Word and element pointing data:
# # # # # # #

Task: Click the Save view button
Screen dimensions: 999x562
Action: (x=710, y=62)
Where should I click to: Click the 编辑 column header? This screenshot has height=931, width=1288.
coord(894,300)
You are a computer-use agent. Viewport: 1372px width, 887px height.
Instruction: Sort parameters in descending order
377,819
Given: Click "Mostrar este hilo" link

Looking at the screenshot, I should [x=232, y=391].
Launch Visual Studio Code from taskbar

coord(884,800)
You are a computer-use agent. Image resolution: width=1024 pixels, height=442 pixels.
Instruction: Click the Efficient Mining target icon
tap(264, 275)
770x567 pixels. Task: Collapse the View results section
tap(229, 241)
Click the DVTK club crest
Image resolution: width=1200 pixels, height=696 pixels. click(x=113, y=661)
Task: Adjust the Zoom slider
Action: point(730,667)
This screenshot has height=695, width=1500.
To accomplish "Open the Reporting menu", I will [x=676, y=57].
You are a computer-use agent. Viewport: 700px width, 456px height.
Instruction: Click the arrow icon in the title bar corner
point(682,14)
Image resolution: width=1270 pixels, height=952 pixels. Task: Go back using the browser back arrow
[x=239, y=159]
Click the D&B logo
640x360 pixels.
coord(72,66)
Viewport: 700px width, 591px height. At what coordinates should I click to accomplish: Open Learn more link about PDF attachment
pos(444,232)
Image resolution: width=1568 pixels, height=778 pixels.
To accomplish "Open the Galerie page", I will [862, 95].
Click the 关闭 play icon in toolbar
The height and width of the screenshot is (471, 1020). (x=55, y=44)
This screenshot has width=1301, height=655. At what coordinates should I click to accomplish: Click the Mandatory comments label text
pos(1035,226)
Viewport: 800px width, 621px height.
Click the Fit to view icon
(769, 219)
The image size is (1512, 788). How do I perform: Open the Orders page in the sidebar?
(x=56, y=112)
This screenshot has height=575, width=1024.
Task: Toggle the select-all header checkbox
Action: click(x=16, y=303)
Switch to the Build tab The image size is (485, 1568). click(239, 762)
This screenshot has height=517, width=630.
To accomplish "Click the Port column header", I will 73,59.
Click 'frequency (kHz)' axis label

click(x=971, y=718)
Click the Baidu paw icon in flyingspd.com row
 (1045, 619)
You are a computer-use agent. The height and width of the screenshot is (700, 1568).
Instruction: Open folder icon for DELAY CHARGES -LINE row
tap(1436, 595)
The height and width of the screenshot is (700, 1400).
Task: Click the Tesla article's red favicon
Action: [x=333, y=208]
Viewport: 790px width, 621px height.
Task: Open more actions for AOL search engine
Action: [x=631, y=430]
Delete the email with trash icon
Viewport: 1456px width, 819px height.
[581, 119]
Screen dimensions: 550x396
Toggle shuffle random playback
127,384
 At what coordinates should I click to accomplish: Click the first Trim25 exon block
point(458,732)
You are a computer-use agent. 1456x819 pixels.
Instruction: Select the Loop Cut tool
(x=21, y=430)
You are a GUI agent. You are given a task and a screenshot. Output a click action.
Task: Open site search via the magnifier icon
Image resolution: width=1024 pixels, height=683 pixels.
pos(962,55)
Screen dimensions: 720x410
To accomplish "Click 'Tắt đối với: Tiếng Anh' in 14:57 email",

# # # # # # #

TASK GOAL
Rewrite the data above, replacing "Instruction" with "Goal" everywhere it occurs and changing nothing else.

EXERCISE OUTPUT
Task: Click the Save view button
Screen dimensions: 999x562
Action: (x=710, y=62)
Where should I click to: Click the 编辑 column header? This screenshot has height=931, width=1288.
coord(894,300)
You are a computer-use agent. Viewport: 1372px width, 887px height.
Goal: Sort parameters in descending order
377,819
Given: Click "Mostrar este hilo" link

Looking at the screenshot, I should [x=232, y=391].
Launch Visual Studio Code from taskbar

coord(884,800)
You are a computer-use agent. Image resolution: width=1024 pixels, height=442 pixels.
Goal: Click the Efficient Mining target icon
tap(264, 275)
770x567 pixels. Task: Collapse the View results section
tap(229, 241)
Click the DVTK club crest
Image resolution: width=1200 pixels, height=696 pixels. click(x=113, y=661)
Task: Adjust the Zoom slider
Action: point(730,667)
This screenshot has height=695, width=1500.
To accomplish "Open the Reporting menu", I will [x=676, y=57].
You are a computer-use agent. Viewport: 700px width, 456px height.
Goal: Click the arrow icon in the title bar corner
point(682,14)
Image resolution: width=1270 pixels, height=952 pixels. Task: Go back using the browser back arrow
[x=239, y=159]
Click the D&B logo
640x360 pixels.
coord(72,66)
Viewport: 700px width, 591px height. At what coordinates should I click to accomplish: Open Learn more link about PDF attachment
pos(444,232)
Image resolution: width=1568 pixels, height=778 pixels.
To accomplish "Open the Galerie page", I will [862, 95].
Click the 关闭 play icon in toolbar
The height and width of the screenshot is (471, 1020). (x=55, y=44)
This screenshot has width=1301, height=655. At what coordinates should I click to accomplish: Click the Mandatory comments label text
pos(1035,226)
Viewport: 800px width, 621px height.
Click the Fit to view icon
(769, 219)
The image size is (1512, 788). How do I perform: Open the Orders page in the sidebar?
(x=56, y=112)
This screenshot has height=575, width=1024.
Task: Toggle the select-all header checkbox
Action: click(x=16, y=303)
Switch to the Build tab The image size is (485, 1568). click(239, 762)
This screenshot has height=517, width=630.
To accomplish "Click the Port column header", I will 73,59.
Click 'frequency (kHz)' axis label

click(x=971, y=718)
Click the Baidu paw icon in flyingspd.com row
 (1045, 619)
You are a computer-use agent. The height and width of the screenshot is (700, 1568).
Goal: Open folder icon for DELAY CHARGES -LINE row
tap(1436, 595)
The height and width of the screenshot is (700, 1400).
Task: Click the Tesla article's red favicon
Action: [x=333, y=208]
Viewport: 790px width, 621px height.
Task: Open more actions for AOL search engine
Action: [x=631, y=430]
Delete the email with trash icon
Viewport: 1456px width, 819px height.
[581, 119]
Screen dimensions: 550x396
Toggle shuffle random playback
127,384
 At what coordinates should I click to accomplish: Click the first Trim25 exon block
point(458,732)
You are a computer-use agent. 1456x819 pixels.
Goal: Select the Loop Cut tool
(x=21, y=430)
You are a GUI agent. You are given a task and a screenshot. Output a click action.
Task: Open site search via the magnifier icon
Image resolution: width=1024 pixels, height=683 pixels.
pos(962,55)
Screen dimensions: 720x410
To accomplish "Click 'Tắt đối với: Tiếng Anh' in 14:57 email",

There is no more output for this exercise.